**Work to complete:**
In the material below, find the line containing "Screen dimensions: 604x627" and the line containing "You are a computer-use agent. 335x207 pixels.". Output those two lines and all lines between them exactly, without pictures.

**Supplied data:**
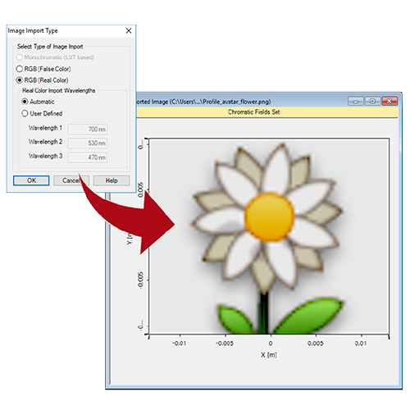Click the Wavelength 2 field showing 530 nm

(88, 143)
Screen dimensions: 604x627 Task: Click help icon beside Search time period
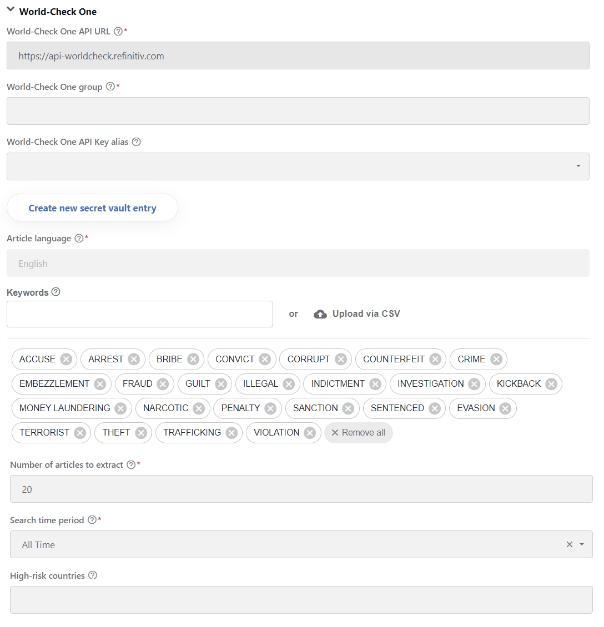click(92, 520)
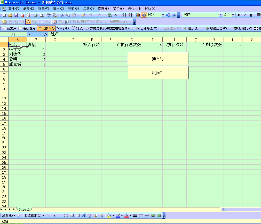The width and height of the screenshot is (261, 224).
Task: Click the AutoSum sigma icon
Action: 116,15
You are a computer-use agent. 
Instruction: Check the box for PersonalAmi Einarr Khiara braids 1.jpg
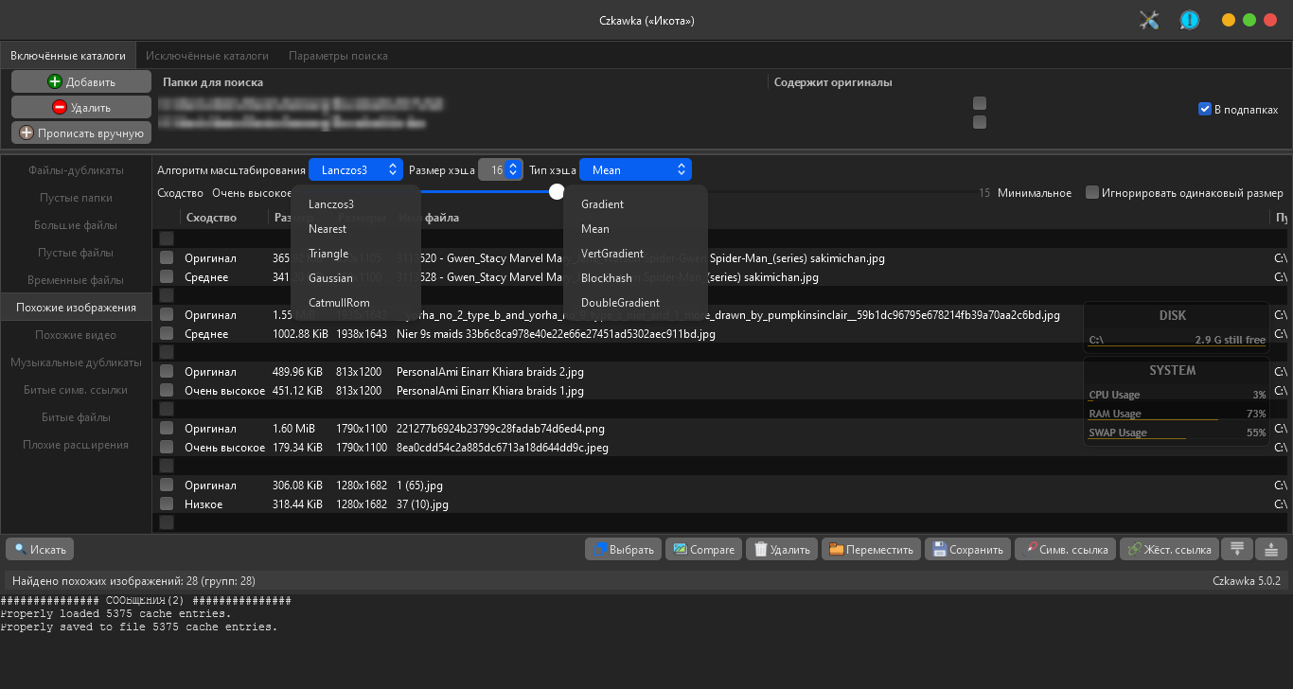(x=167, y=391)
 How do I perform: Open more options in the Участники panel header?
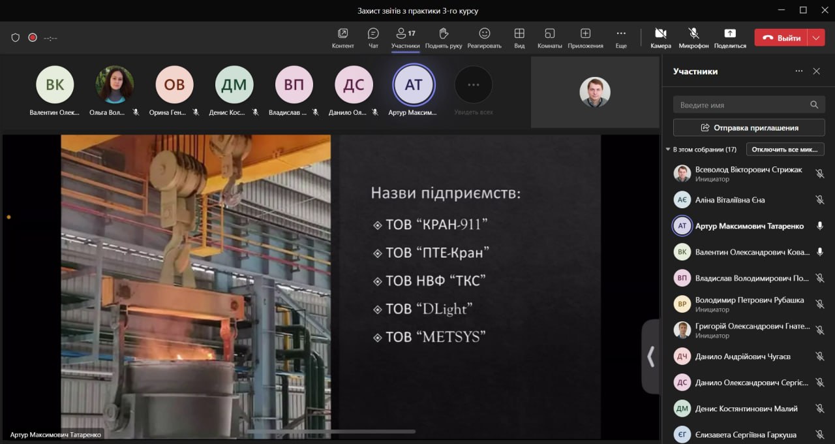[798, 71]
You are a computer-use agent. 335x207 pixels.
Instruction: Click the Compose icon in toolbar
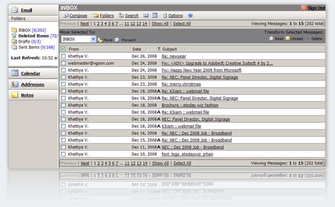[66, 16]
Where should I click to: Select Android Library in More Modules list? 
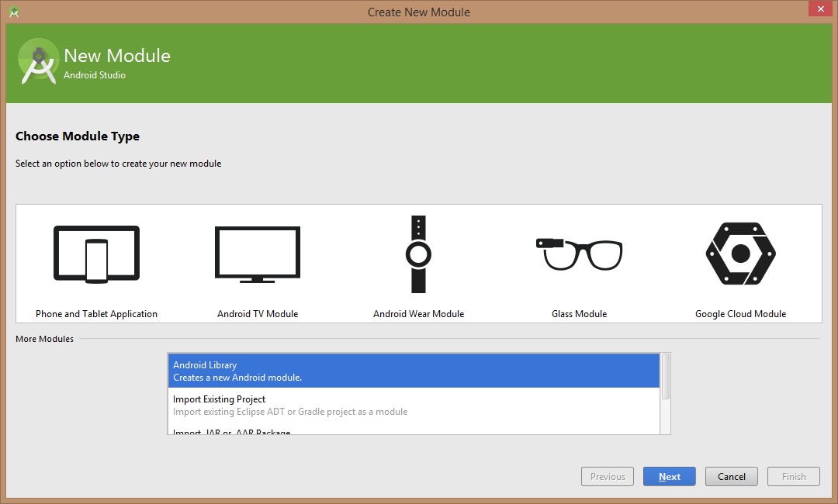tap(414, 371)
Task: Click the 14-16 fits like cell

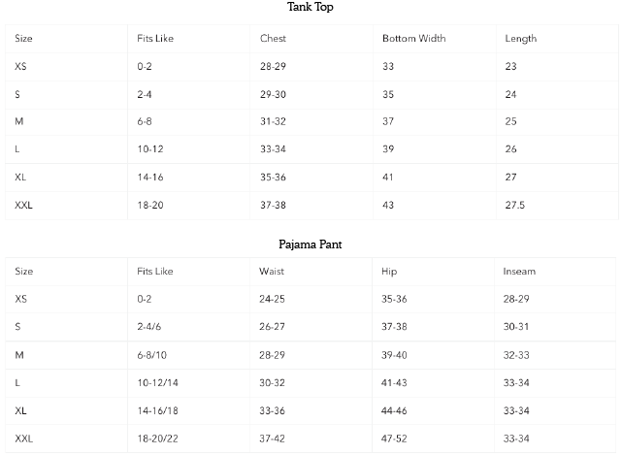Action: pos(150,179)
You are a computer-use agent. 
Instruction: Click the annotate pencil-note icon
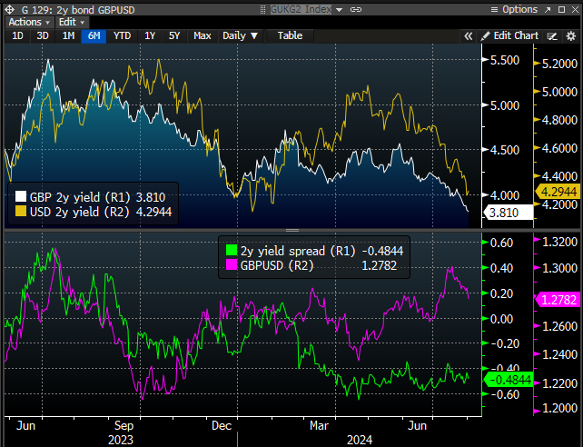click(x=552, y=35)
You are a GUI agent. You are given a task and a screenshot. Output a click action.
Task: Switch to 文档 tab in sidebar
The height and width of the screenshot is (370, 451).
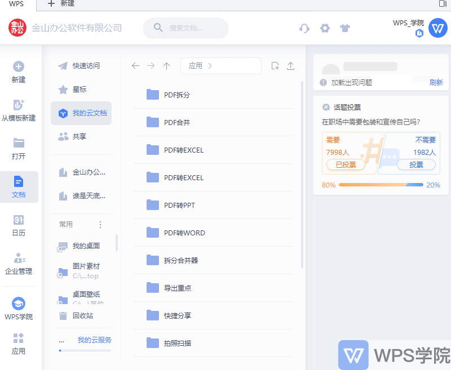click(19, 187)
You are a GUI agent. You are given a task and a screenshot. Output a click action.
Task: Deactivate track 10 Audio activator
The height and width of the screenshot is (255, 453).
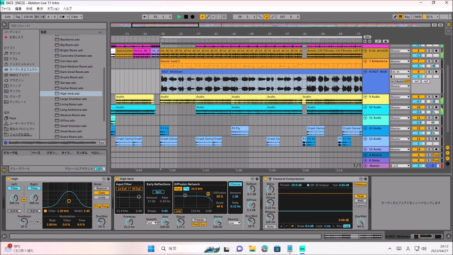(418, 107)
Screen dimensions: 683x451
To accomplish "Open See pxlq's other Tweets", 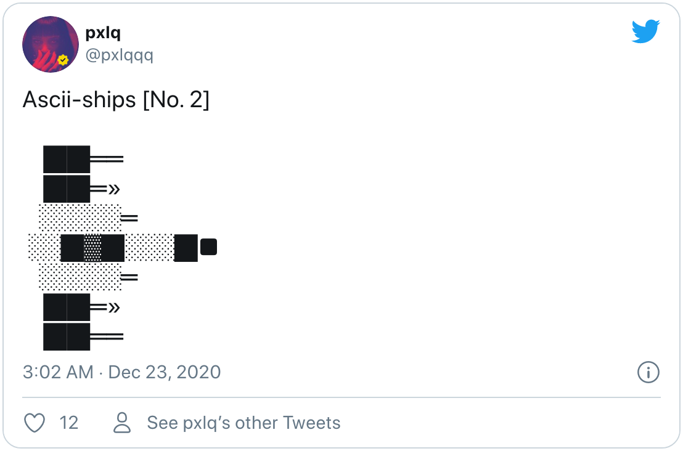I will (244, 423).
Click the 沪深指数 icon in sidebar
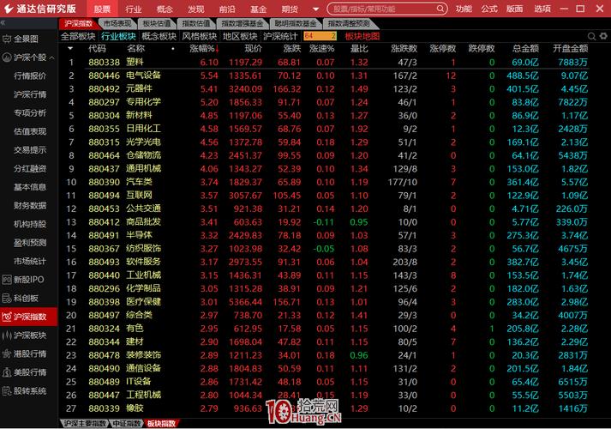 7,317
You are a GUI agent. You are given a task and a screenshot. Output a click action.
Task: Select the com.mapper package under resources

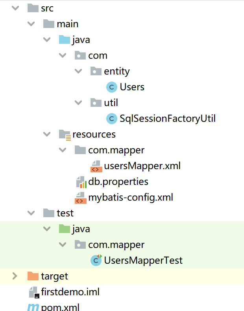tap(116, 150)
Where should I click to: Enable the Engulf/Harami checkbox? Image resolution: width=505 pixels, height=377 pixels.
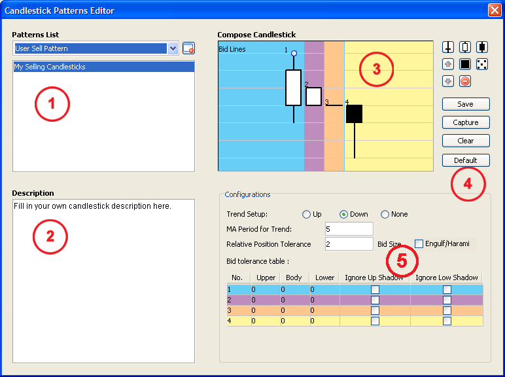pyautogui.click(x=419, y=243)
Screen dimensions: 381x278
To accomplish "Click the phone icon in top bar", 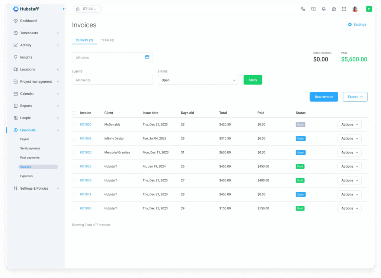I will pyautogui.click(x=303, y=9).
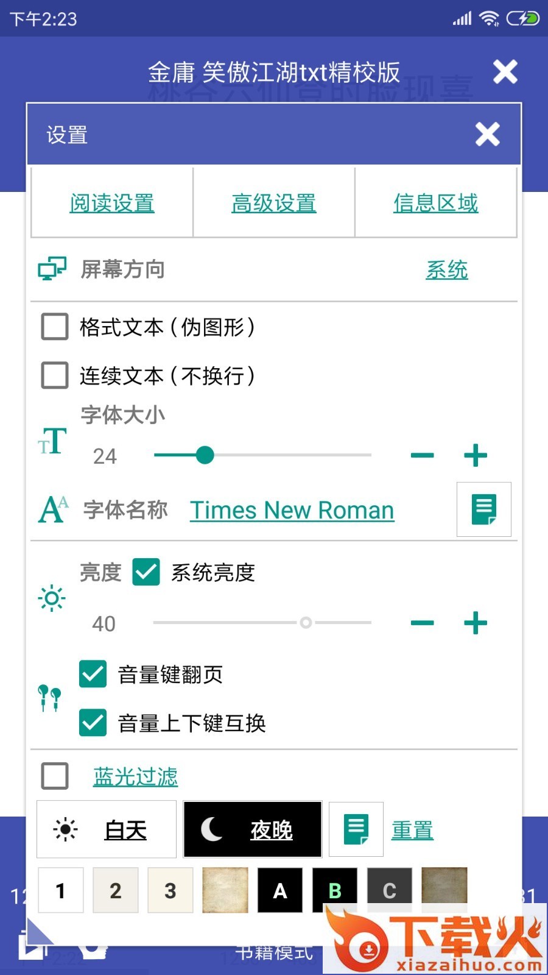The height and width of the screenshot is (975, 548).
Task: Click the screen orientation monitor icon
Action: (52, 269)
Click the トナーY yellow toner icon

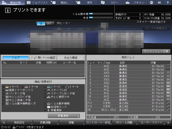pos(7,87)
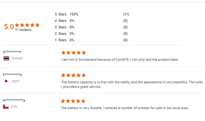Click the battery is very durable review text
The image size is (205, 121).
point(125,108)
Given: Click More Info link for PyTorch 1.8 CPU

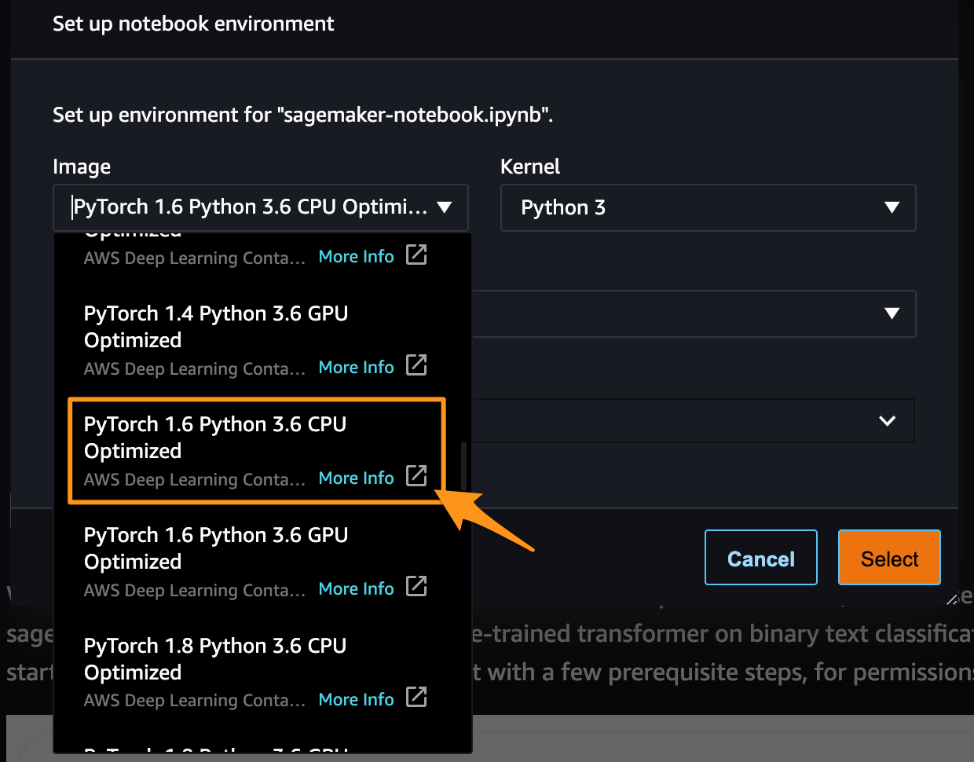Looking at the screenshot, I should click(x=356, y=699).
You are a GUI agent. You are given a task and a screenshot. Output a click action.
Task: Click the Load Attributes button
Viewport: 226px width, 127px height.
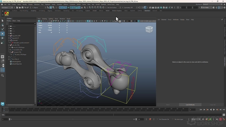(x=190, y=105)
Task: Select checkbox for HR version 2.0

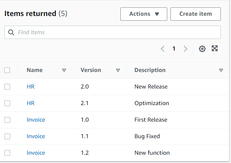Action: (7, 87)
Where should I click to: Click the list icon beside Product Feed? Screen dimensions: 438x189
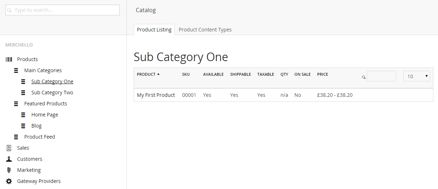[x=16, y=137]
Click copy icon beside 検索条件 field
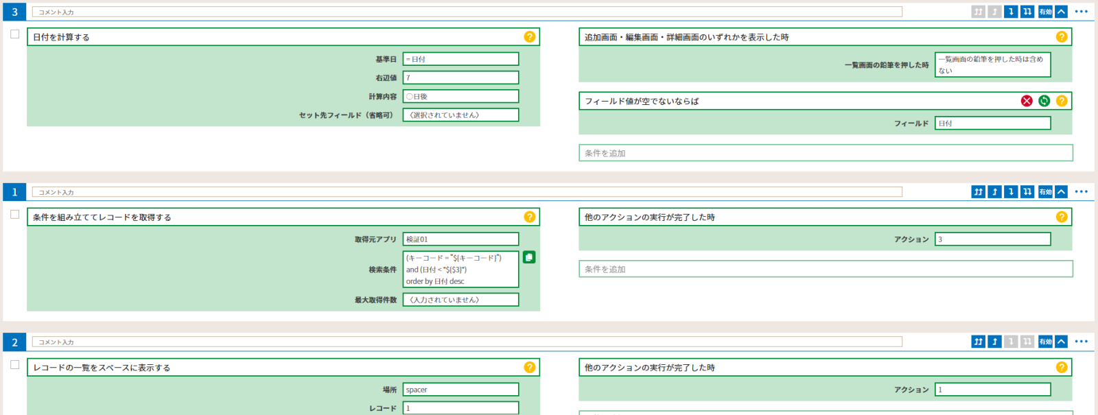 click(x=529, y=257)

**Answer section:**
Screen dimensions: 604x627 Task: Click help icon beside Search time period
click(92, 520)
The width and height of the screenshot is (261, 224).
Task: Click the AutoSum sigma icon
Action: 116,15
You are a computer-use agent. 
Instruction: Check the box for PersonalAmi Einarr Khiara braids 1.jpg
(x=167, y=391)
 How do I perform: Open more options in the Участники panel header?
[798, 71]
You are a computer-use agent. 335x207 pixels.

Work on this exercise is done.